§ Passage shown:
· · · ·

Come to think of it, it's difficult to imagine where Morgan Stanley might be today had Rescorla not safely evacuated the financial giant's 2,700 men and women from the South Tower of the World Trade Center - only to perish himself when, heading in one last time, the New York skyscraper came crashing down.

Wednesday night, at the Army Navy Country Club in Arlington, top officials of Morgan Stanley were to join Rescorla's widow, Susan, and Pulitzer Prize-winning author James B. Stewart - who recounts Rescorla's heroism from the Vietnam War to Sept. 11 in the book "Heart of a Soldier" - in recognizing the Rick Rescorla Foundation, which promotes everything from patriotism to a scholarship fund for children of fallen members of the armed forces.

Sean Patrick Kemple, a financial adviser in Morgan Stanley's Alexandria office, had worked in the South Tower from 1996 to 2000. During those years, he tells The Beltway Beat, Rescorla "was drilling the heck out of us."

"The fire alarms seemed to be going off day after day, month after month," he says. "I vividly remember yelling for someone to shut the darn thing off, as we were trading in the midst of the stock market bubble. Rescorla timed the drills and was very insistent that everyone participate."

And for good reason. Rescorla had issued a report just prior to the 1993 terrorist bombing at the World Trade Center that the building complex was vulnerable. Then came the morning of Sept. 11, when Rescorla let it be known that he wasn't conducting another one of his drills.

"He caught everyone's attention by threatening to pull his pants down," Kemple was told by colleagues working in the doomed building. "Then he said please exit the building at a slow and calm pace. . . .

"At one point, he was on the 10th floor and (Morgan Stanley) Executive Vice President John Olson Sr. said, 'Rick, you need to get out, too.' Rescorla's reply was, 'I will leave once everyone else has exited the building,' and then proceeded to walk back up the stairs, never to be seen again."

Olson will be among those in attendance tomorrow.

Kemple said Morgan Stanley lost 13 employees on Sept. 11, out of the firm's 3,400 who worked in the World Trade Center complex.

SPOOKY TOWN

Next time you see a suspicious person standing at a mailbox without any mail in his or her hand, you might consider notifying the FBI.

You're living in the spy capital of the world, after all.

In her new book out this summer, Washington author and espionage connoisseur Pamela Kessler identifies more than 70 drop sites, rendezvous sites, safe houses and secure government meeting places in and around the nation's capital where the spy game is played.

· · · ·

§ Data lines:
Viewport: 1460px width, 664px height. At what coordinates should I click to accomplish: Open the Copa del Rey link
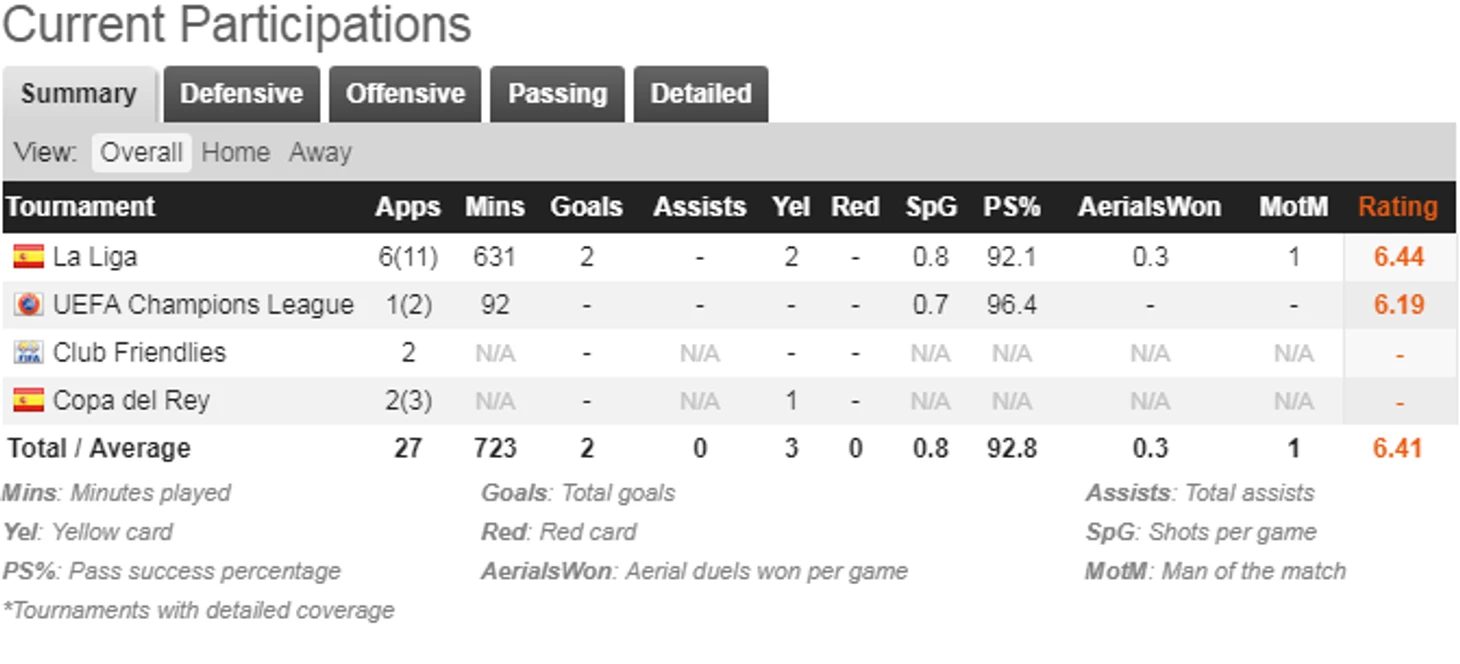131,401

· · · ·

§ Aim of the task: In the passage on Rick Rescorla, rewrite the part that opens with the words containing "Kemple said Morgan" and closes with "world, after all.", renaming "Sept. 11" to "September 11" everywhere it occurs.

§ Expected answer:
Kemple said Morgan Stanley lost 13 employees on September 11, out of the firm's 3,400 who worked in the World Trade Center complex.

SPOOKY TOWN

Next time you see a suspicious person standing at a mailbox without any mail in his or her hand, you might consider notifying the FBI.

You're living in the spy capital of the world, after all.